Stored items from a collection
※

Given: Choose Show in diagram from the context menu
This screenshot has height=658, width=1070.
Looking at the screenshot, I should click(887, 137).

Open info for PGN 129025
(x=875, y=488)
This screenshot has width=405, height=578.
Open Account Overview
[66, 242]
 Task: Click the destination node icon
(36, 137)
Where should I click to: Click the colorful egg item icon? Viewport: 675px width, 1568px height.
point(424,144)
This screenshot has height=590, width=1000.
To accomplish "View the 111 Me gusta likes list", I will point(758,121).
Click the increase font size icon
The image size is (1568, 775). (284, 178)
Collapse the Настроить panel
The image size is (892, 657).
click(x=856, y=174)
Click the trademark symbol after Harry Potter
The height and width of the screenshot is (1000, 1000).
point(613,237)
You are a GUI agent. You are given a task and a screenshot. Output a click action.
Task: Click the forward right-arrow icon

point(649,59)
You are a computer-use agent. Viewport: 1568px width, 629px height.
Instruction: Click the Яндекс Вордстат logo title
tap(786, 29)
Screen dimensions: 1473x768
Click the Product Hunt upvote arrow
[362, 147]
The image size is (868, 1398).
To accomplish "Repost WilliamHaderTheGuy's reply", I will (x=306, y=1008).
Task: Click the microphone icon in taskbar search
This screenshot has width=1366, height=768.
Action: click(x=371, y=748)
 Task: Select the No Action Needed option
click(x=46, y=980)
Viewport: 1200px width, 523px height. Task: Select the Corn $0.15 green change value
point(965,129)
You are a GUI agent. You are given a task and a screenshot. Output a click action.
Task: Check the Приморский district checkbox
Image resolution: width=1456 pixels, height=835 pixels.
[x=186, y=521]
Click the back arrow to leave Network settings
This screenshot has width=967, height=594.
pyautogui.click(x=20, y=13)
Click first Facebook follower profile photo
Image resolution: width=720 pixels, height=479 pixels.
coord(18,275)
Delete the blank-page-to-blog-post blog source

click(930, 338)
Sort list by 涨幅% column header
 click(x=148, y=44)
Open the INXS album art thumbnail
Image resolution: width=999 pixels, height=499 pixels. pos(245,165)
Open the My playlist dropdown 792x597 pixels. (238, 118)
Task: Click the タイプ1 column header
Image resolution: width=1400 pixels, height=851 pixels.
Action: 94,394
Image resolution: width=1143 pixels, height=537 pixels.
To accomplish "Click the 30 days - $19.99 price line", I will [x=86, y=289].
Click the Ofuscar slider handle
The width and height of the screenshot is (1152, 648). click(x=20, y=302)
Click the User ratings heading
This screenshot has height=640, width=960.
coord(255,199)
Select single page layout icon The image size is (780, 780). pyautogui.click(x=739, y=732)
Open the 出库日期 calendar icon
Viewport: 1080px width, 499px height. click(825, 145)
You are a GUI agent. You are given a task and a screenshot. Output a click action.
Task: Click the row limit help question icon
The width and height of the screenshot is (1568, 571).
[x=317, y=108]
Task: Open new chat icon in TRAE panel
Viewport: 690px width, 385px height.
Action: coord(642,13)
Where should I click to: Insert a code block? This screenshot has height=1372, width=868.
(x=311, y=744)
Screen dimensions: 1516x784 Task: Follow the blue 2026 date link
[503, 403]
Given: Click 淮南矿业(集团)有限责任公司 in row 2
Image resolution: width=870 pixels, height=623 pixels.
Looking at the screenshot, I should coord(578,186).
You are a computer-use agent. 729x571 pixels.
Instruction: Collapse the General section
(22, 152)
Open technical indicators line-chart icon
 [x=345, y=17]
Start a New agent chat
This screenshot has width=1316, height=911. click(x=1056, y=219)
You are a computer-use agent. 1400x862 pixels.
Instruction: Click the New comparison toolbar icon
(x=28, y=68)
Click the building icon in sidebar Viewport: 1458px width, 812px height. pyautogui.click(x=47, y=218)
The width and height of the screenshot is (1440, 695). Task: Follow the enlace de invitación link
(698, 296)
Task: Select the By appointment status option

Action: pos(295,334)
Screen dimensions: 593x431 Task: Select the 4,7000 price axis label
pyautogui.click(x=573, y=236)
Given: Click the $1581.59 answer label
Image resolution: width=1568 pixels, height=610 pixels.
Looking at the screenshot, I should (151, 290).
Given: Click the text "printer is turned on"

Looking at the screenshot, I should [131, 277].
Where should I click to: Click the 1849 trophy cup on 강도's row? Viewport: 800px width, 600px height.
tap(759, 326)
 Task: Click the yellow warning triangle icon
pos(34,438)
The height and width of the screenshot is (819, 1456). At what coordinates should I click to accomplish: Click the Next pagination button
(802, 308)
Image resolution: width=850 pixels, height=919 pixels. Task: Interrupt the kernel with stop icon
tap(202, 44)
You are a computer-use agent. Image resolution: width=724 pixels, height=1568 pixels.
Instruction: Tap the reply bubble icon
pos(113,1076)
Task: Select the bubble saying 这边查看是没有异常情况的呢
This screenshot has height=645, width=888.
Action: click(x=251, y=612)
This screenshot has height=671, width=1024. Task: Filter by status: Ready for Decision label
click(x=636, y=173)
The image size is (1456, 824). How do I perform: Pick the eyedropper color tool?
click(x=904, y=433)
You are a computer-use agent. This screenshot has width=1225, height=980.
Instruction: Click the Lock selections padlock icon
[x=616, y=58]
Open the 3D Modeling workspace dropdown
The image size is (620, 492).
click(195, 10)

※

Instructions to follow: Output the data in full, please, exactly as written.

Solution:
Given: Choose Show in diagram from the context menu
This screenshot has height=658, width=1070.
Looking at the screenshot, I should click(887, 137).

Open info for PGN 129025
(x=875, y=488)
This screenshot has width=405, height=578.
Open Account Overview
[66, 242]
 Task: Click the destination node icon
(36, 137)
Where should I click to: Click the colorful egg item icon? Viewport: 675px width, 1568px height.
point(424,144)
This screenshot has height=590, width=1000.
To accomplish "View the 111 Me gusta likes list", I will point(758,121).
Click the increase font size icon
The image size is (1568, 775). (284, 178)
Collapse the Настроить panel
The image size is (892, 657).
click(x=856, y=174)
Click the trademark symbol after Harry Potter
The height and width of the screenshot is (1000, 1000).
point(613,237)
You are a GUI agent. You are given a task and a screenshot. Output a click action.
Task: Click the forward right-arrow icon

point(649,59)
You are a computer-use agent. Viewport: 1568px width, 629px height.
Instruction: Click the Яндекс Вордстат logo title
tap(786, 29)
Screen dimensions: 1473x768
Click the Product Hunt upvote arrow
[362, 147]
The image size is (868, 1398).
To accomplish "Repost WilliamHaderTheGuy's reply", I will (x=306, y=1008).
Task: Click the microphone icon in taskbar search
This screenshot has width=1366, height=768.
Action: click(x=371, y=748)
 Task: Select the No Action Needed option
click(x=46, y=980)
Viewport: 1200px width, 523px height. Task: Select the Corn $0.15 green change value
point(965,129)
You are a GUI agent. You are given a task and a screenshot. Output a click action.
Task: Check the Приморский district checkbox
Image resolution: width=1456 pixels, height=835 pixels.
[x=186, y=521]
Click the back arrow to leave Network settings
This screenshot has width=967, height=594.
pyautogui.click(x=20, y=13)
Click first Facebook follower profile photo
Image resolution: width=720 pixels, height=479 pixels.
coord(18,275)
Delete the blank-page-to-blog-post blog source

click(930, 338)
Sort list by 涨幅% column header
 click(x=148, y=44)
Open the INXS album art thumbnail
Image resolution: width=999 pixels, height=499 pixels. pos(245,165)
Open the My playlist dropdown 792x597 pixels. (238, 118)
Task: Click the タイプ1 column header
Image resolution: width=1400 pixels, height=851 pixels.
Action: 94,394
Image resolution: width=1143 pixels, height=537 pixels.
To accomplish "Click the 30 days - $19.99 price line", I will [x=86, y=289].
Click the Ofuscar slider handle
The width and height of the screenshot is (1152, 648). click(x=20, y=302)
Click the User ratings heading
This screenshot has height=640, width=960.
coord(255,199)
Select single page layout icon The image size is (780, 780). pyautogui.click(x=739, y=732)
Open the 出库日期 calendar icon
Viewport: 1080px width, 499px height. click(825, 145)
You are a GUI agent. You are given a task and a screenshot. Output a click action.
Task: Click the row limit help question icon
The width and height of the screenshot is (1568, 571).
[x=317, y=108]
Task: Open new chat icon in TRAE panel
Viewport: 690px width, 385px height.
Action: coord(642,13)
Where should I click to: Insert a code block? This screenshot has height=1372, width=868.
(x=311, y=744)
Screen dimensions: 1516x784 Task: Follow the blue 2026 date link
[503, 403]
Given: Click 淮南矿业(集团)有限责任公司 in row 2
Image resolution: width=870 pixels, height=623 pixels.
Looking at the screenshot, I should coord(578,186).
You are a computer-use agent. 729x571 pixels.
Instruction: Collapse the General section
(22, 152)
Open technical indicators line-chart icon
 [x=345, y=17]
Start a New agent chat
This screenshot has width=1316, height=911. click(x=1056, y=219)
You are a computer-use agent. 1400x862 pixels.
Instruction: Click the New comparison toolbar icon
(x=28, y=68)
Click the building icon in sidebar Viewport: 1458px width, 812px height. pyautogui.click(x=47, y=218)
The width and height of the screenshot is (1440, 695). Task: Follow the enlace de invitación link
(698, 296)
Task: Select the By appointment status option

Action: pos(295,334)
Screen dimensions: 593x431 Task: Select the 4,7000 price axis label
pyautogui.click(x=573, y=236)
Given: Click the $1581.59 answer label
Image resolution: width=1568 pixels, height=610 pixels.
Looking at the screenshot, I should (151, 290).
Given: Click the text "printer is turned on"

Looking at the screenshot, I should [131, 277].
Where should I click to: Click the 1849 trophy cup on 강도's row? Viewport: 800px width, 600px height.
tap(759, 326)
 Task: Click the yellow warning triangle icon
pos(34,438)
The height and width of the screenshot is (819, 1456). At what coordinates should I click to accomplish: Click the Next pagination button
(802, 308)
Image resolution: width=850 pixels, height=919 pixels. Task: Interrupt the kernel with stop icon
tap(202, 44)
You are a computer-use agent. Image resolution: width=724 pixels, height=1568 pixels.
Instruction: Tap the reply bubble icon
pos(113,1076)
Task: Select the bubble saying 这边查看是没有异常情况的呢
This screenshot has height=645, width=888.
Action: click(x=251, y=612)
This screenshot has height=671, width=1024. Task: Filter by status: Ready for Decision label
click(x=636, y=173)
The image size is (1456, 824). How do I perform: Pick the eyedropper color tool?
click(x=904, y=433)
You are a computer-use agent. This screenshot has width=1225, height=980.
Instruction: Click the Lock selections padlock icon
[x=616, y=58]
Open the 3D Modeling workspace dropdown
The image size is (620, 492).
click(195, 10)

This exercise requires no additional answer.